Murder by Cholesterol
I despised one of the scientists I was forced to work with in graduate school. He was a bad manager, an unorganized scientist, a poor teacher, and extremely full of himself. He was practically forced out of a national lab for being a lightweight.
So I decided to assist in triggering the heart attack he seemed constantly worried about. It never happened though, so I have nothing to confess and there’s no reason to bring me in for questioning.
I didn’t do anything especially sneaky or covert. I knew that he needed to work on his cholesterol, that he was trying to work on his cholesterol, and that he was as bad at his health as he was his science. I simply presented the opportunity for him to make it worse.
One morning, I stopped by Dunkin’ Donuts on my way into the lab. I brought in a dozen doughnuts and left them in the break room. I took one and I left the rest to the fate of the Universe. He eventually discovered them and took one after a bit of fretting. Once he’d sinned, he decided to have another. That’s the secret to murder: give them the opportunity in small steps and they’ll take care of the rest. Once he had one doughnut, he might as well have 10.

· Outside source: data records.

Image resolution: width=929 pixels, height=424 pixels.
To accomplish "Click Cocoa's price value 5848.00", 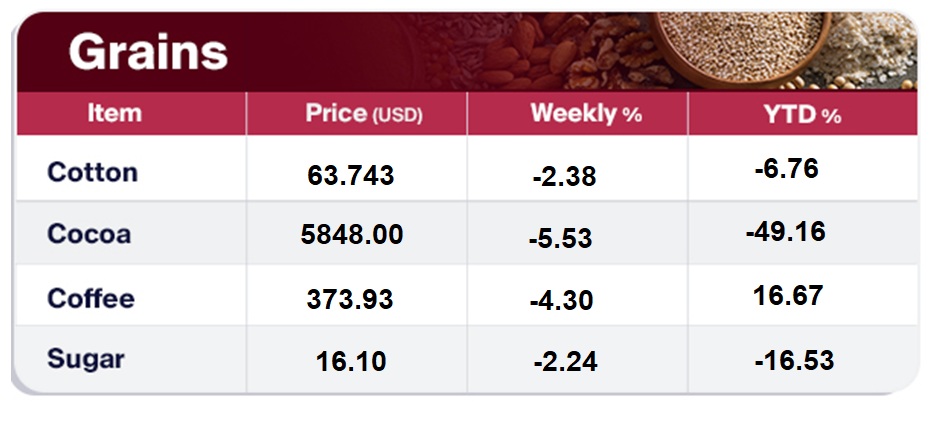I will (352, 234).
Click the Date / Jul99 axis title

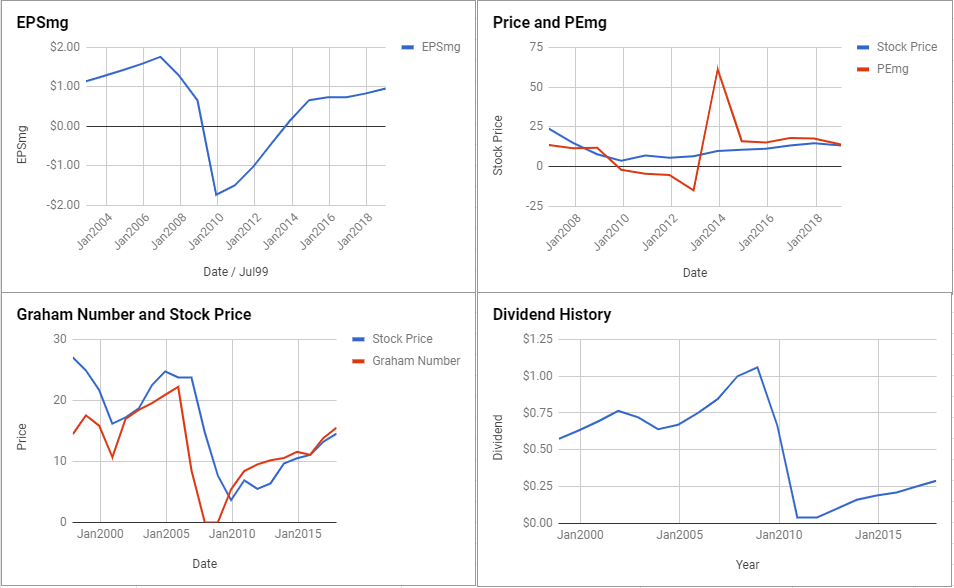(x=235, y=271)
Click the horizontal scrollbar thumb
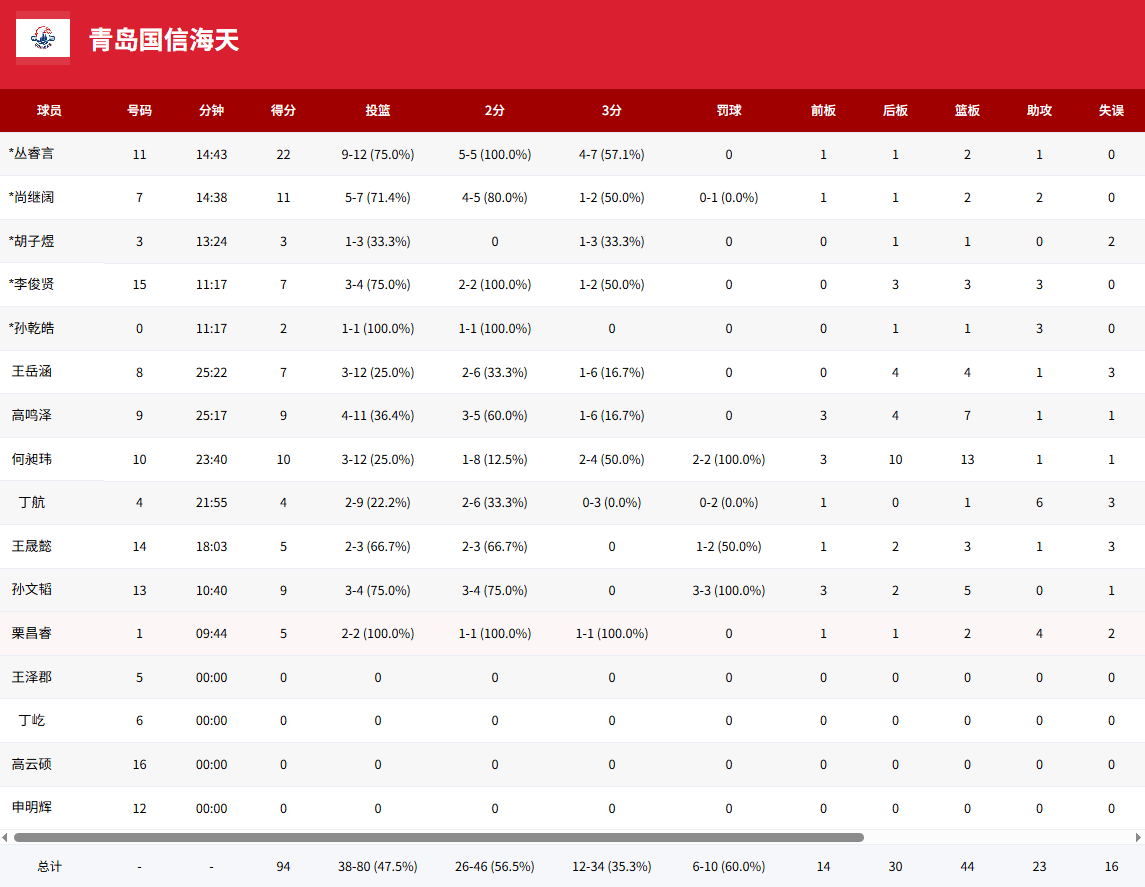Image resolution: width=1145 pixels, height=887 pixels. (x=438, y=837)
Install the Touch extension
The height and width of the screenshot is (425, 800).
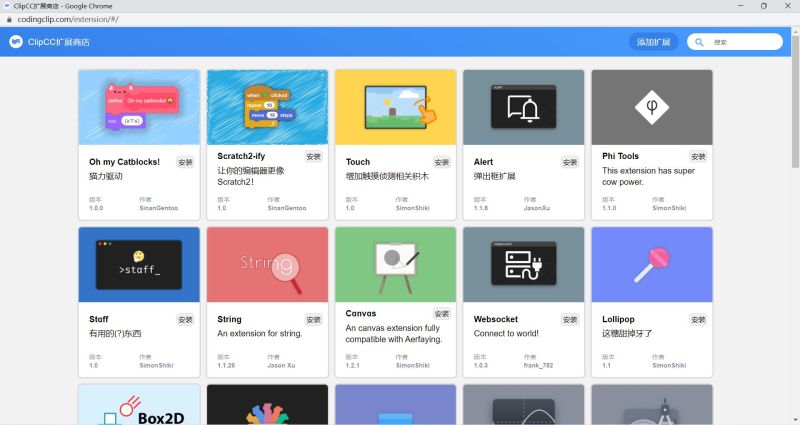tap(442, 161)
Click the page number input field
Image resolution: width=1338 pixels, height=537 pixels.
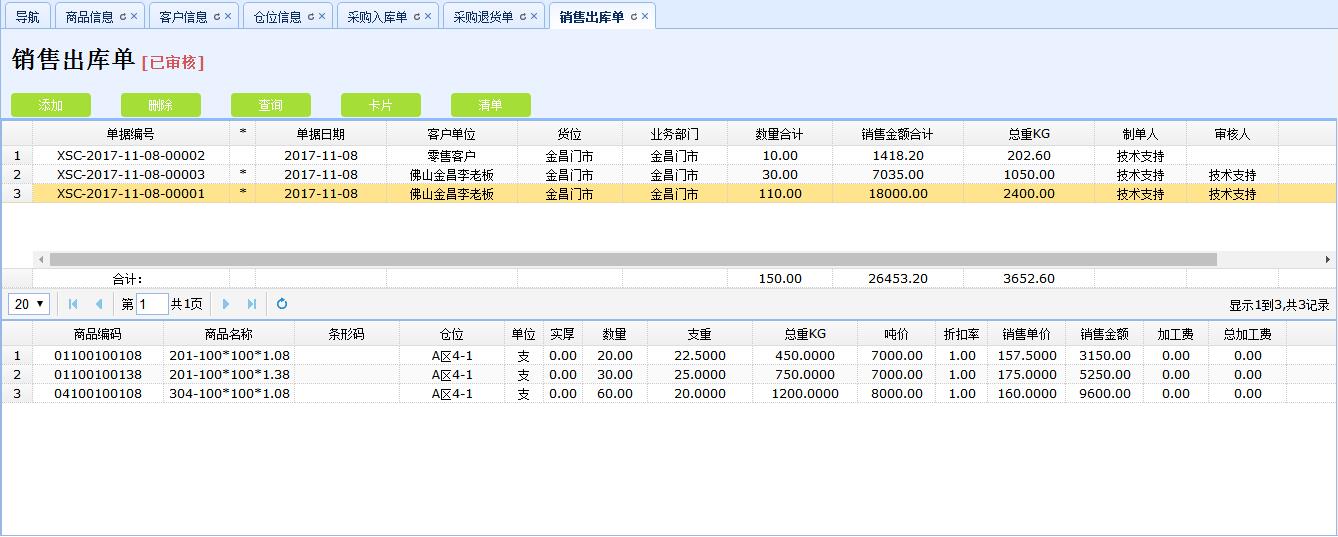pos(152,304)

It’s a weird social thing that anyone, with no prior notice or authority, can abandon food in a break and that people will eat it. Well, you can not abandon your food, write your name on it, hide it at the back of a refrigerator, and other people will eat it, so obviously free food should have a much less surprisingly fate. And, at the end of the day, I found five dollars and change in the box! The other scientists must have chipped in when they took something, which is what civilized people do; they trade abandoned trash for valuable money. That checks out; they were stand-up guys. The target scientist, however, who knows if he chipped in.

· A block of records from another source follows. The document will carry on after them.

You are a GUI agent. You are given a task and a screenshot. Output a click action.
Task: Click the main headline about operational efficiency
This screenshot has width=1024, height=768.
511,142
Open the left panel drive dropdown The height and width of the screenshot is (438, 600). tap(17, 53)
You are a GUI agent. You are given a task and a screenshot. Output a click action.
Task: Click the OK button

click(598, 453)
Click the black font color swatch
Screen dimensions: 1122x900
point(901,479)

He did ask that I bring in muffins instead the next day.
Bitch, please.
I brought in doughnuts again the next day, using the money everyone else had thrown in. Same result: five bucks at the end of the day.
The next day I brought in pizza and I left it in my office, although you could smell it throughout the wing. The target asked for a couple of slices. Sure, have some of this greasy pizza. Have that pepperoni slice. Go on, take it.
After that, I’d do it again every so often, and he could never control himself. Fuck him.
It ramped up one evening when the entire team was working around the clock. I went to the grocery store to get rations, including a box of Entemann’s doughnuts. I left the bag and everything in it at my station, and I’d unpack it later for dinner.
Soon the target was snooping in the back, despite it not being at his station (he didn’t have a space assigned to him because it was all his space). He’s the sort of guy who would go through the personal items in your desk with a big show of “May I?” knowing that no one is going to refuse the Big Boss (although one Romanian scientist had his number).
Throughout the evening he circles the hoping something was opened, so I delayed and delayed. I could see him becoming more agitated by this, but he wasn’t grasping his left arm and gasping yet, so his heart was still ticking.
Eventually he couldn’t stand it anymore and asked if he could open the doughnuts. Sure, have at it. He was quicker than he was graceful, and I felt bad that he was so weak. Not only was he personally weak, but as the Big Boss with no other function, he should have been taking care of the team.
The guy kept living, but I decided to leave grad school, mostly because of him and the realization that there would be no good jobs in Physics. I never had to deal with him again, but I, as well as other graduate students, helped people not choose him as their advisor.
I no longer hope he has that heart attack, but I won’t be said if he does.